Custennin identifies himself as the shepherd of an enormous flock of sheep owned by Ysbaddaden Chief Giant. Custennin first appears in Culhwch and Olwen on a plain near to Ysbaddaden’s fortress watching over his enormous flock of sheep. He is standing on a mound, clad in a jerkin of skins, accompanied by a dog larger than a stallion. The dog had never lost a lamb, much less a grown sheep, and would not allow any company to go past him without doing it harm or slaying those belonging to it. The dog’s breath would burn up any dead tree of bush on the plain.
When Culhwch gives to Custennin a gold ring, it is too small to fit on his finger and he places it instead within a finger of one of the gloves that he is wearing.

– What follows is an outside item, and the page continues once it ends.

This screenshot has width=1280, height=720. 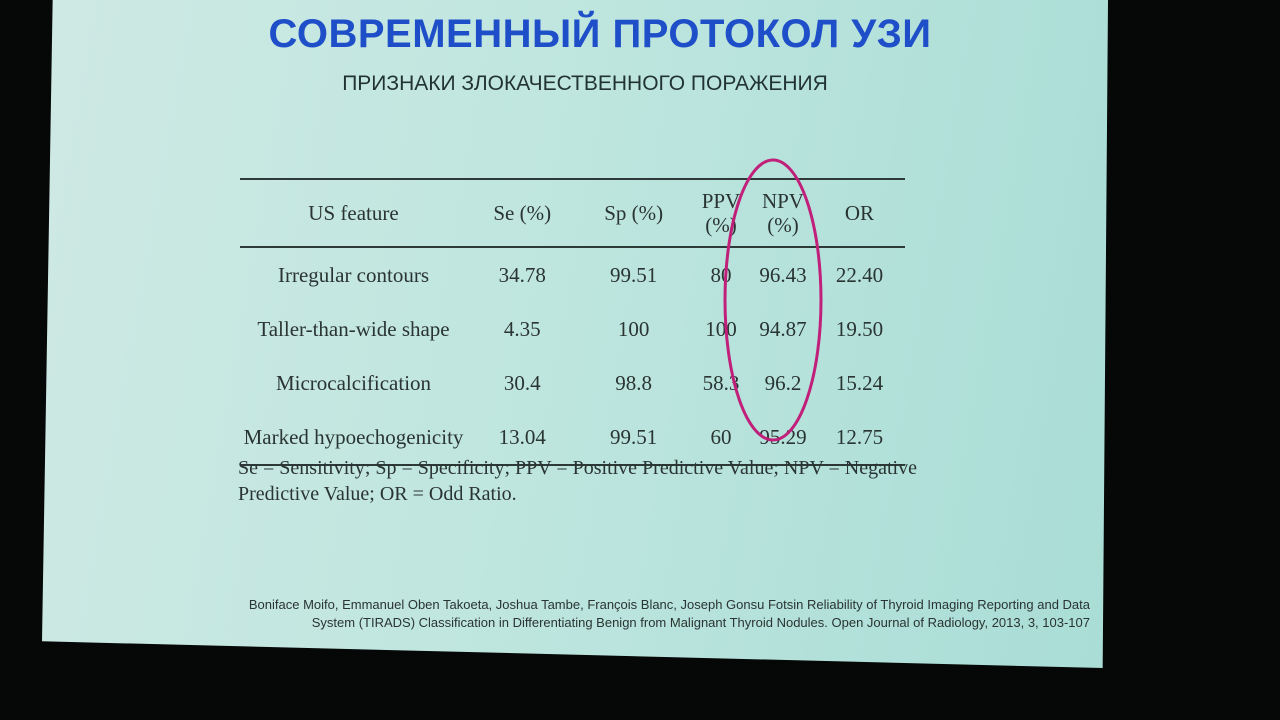 What do you see at coordinates (572, 383) in the screenshot?
I see `table-row: Microcalcification 30.4 98.8 58.3 96.2 15.24` at bounding box center [572, 383].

Custennin’s wife is not named but is said to be a daughter of Amlawdd Guletic, who is the father of Eigyr, Arthur’s mother, the father of Goleuddyd, Culhwch’s mother, and the father of many other daughters and sons.
It is because of Custennin’s wife that Ysbaddaden is hostile to Custennin, but no full explanation is given. Custennin jests that “There is no affliction to do me harm save my wife”, which may be understood to refer to the hostility of Ybaddaden against him because of his wife.
Custennin’s wife is a somewhat grotesque figure of immense strength. She is overjoyed to hear that her nephew Culhwch is coming to her and when she hears the arrival of Culhwch and his party, she rushes to greet Culhwch and embrace him. Kay thrusts a log between her arms and she squeezed it with such force that it then appeared as a twisted twig.
Custennin is the father of twenty-four sons by his wife, all but one of whom was slain by Ysbaddaden Chief Giant. This youngest son was preserved mainly by being hidden in a chest all day. Gwrhyr, one of Arthur’s men who has accompanied Culhwch, says that it is a pity that such a promising youth must be so hidden without it being any fault of his own. Custennin’s wife claims that she has no hope of preserving this youngest son in the long run. Thereupon Kay promises that if this son keeps company with him, the son will not be slain unless Cei also is slain.
The son is later named Goreu (meaning ‘Best’), becomes one of Arthur’s men, and is the one who eventually beheads Ysbaddaden Chief Giant and takes possession of Ysbaddaden’s fortress in vengeance for the slaying of his elder brothers.
Custennin and OlwenEdit
Olwen the daughter of Ysbaddaden Chief Giant, seemingly out of pity for Custennin and his wife, comes near to their dwelling every Saturday, ostensibly to wash her head. But each time she leaves all her rings behind in the bowl and never comes herself or sends a messenger to ask for them back. Presumably Custennin and his wife in part support themselves by selling these rings.
Some Name VariationsEdit
WELSH: Custennin (Custenin, Kustenin, Custennhin). This name is the Welsh form of the Latin name Constantinus, rendered in English as Constantine.